■ Exercise:
Can you rewrite these rows with "screen capture" substituted for "screenshot" wherever it occurs, changing nothing else and leaving out the pictures?

##### Data shown #####

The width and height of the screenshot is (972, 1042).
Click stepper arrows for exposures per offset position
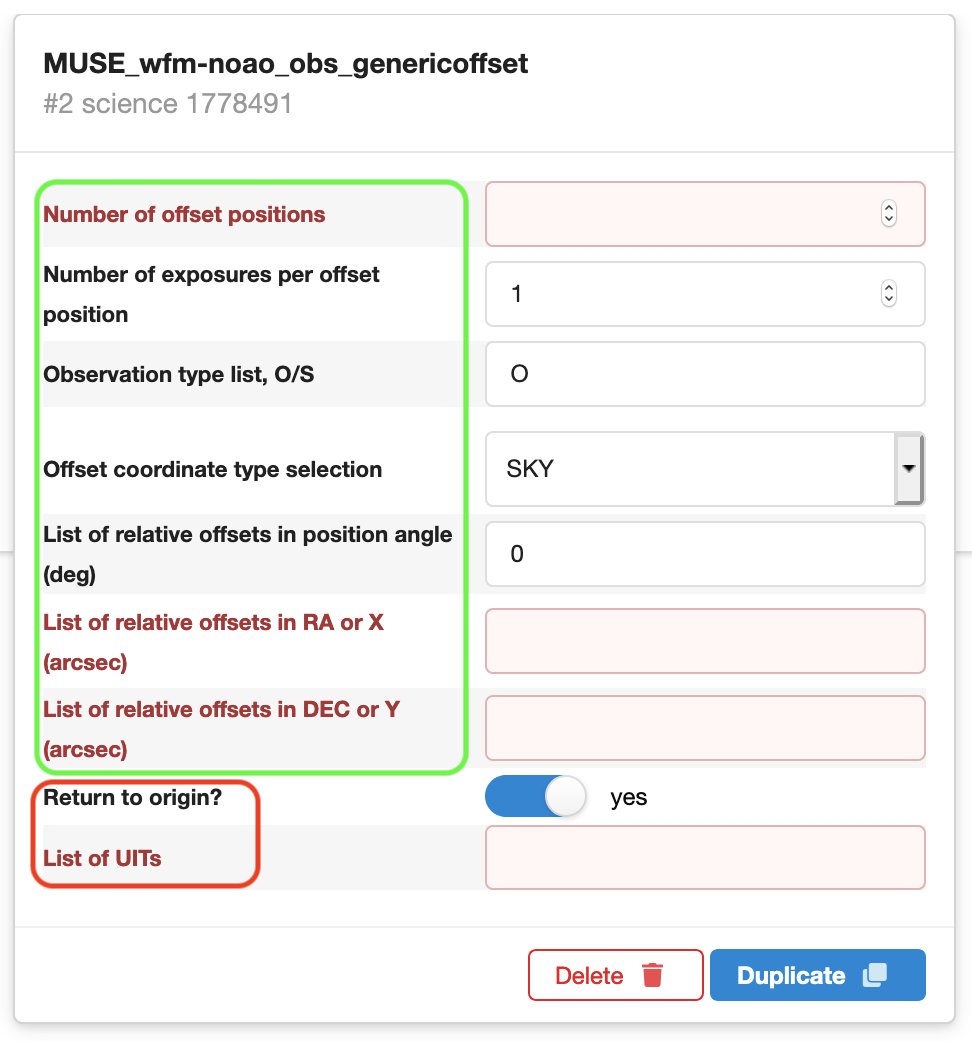888,294
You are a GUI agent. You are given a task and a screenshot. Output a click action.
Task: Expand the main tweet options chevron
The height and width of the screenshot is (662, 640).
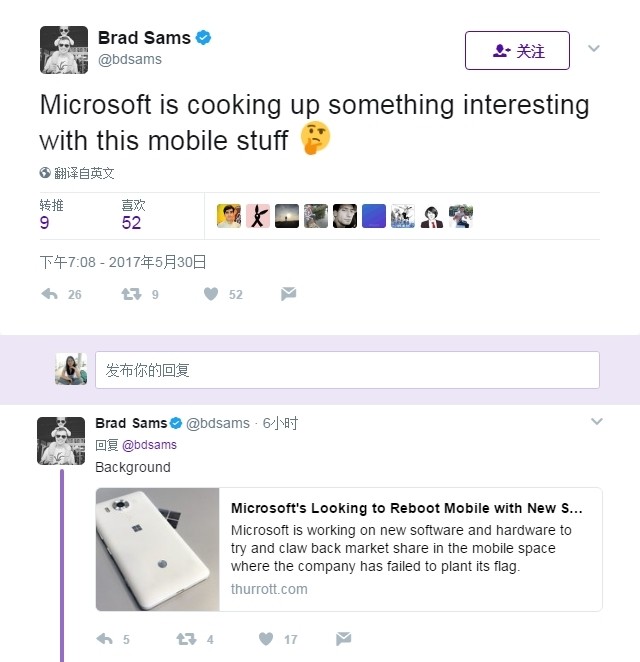[x=593, y=48]
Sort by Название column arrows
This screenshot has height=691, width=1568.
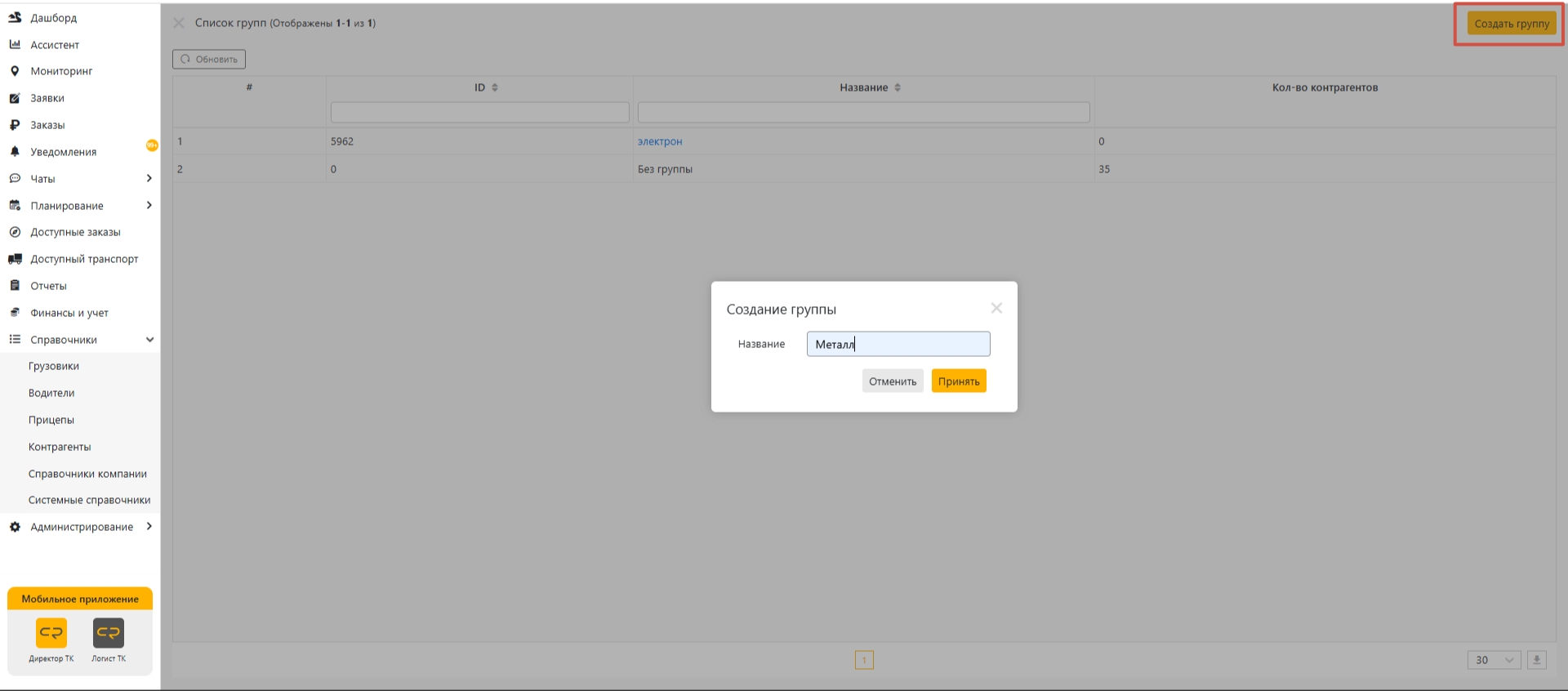pyautogui.click(x=898, y=87)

#####

■ Solution below:
The width and height of the screen capture is (972, 1042).
Click stepper arrows for exposures per offset position
888,294
You are a GUI agent. You are given a task and a screen capture. Output a click action.
Task: Expand the main tweet options chevron
The height and width of the screen capture is (662, 640).
[x=593, y=48]
Sort by Название column arrows
This screen capture has height=691, width=1568.
pyautogui.click(x=898, y=87)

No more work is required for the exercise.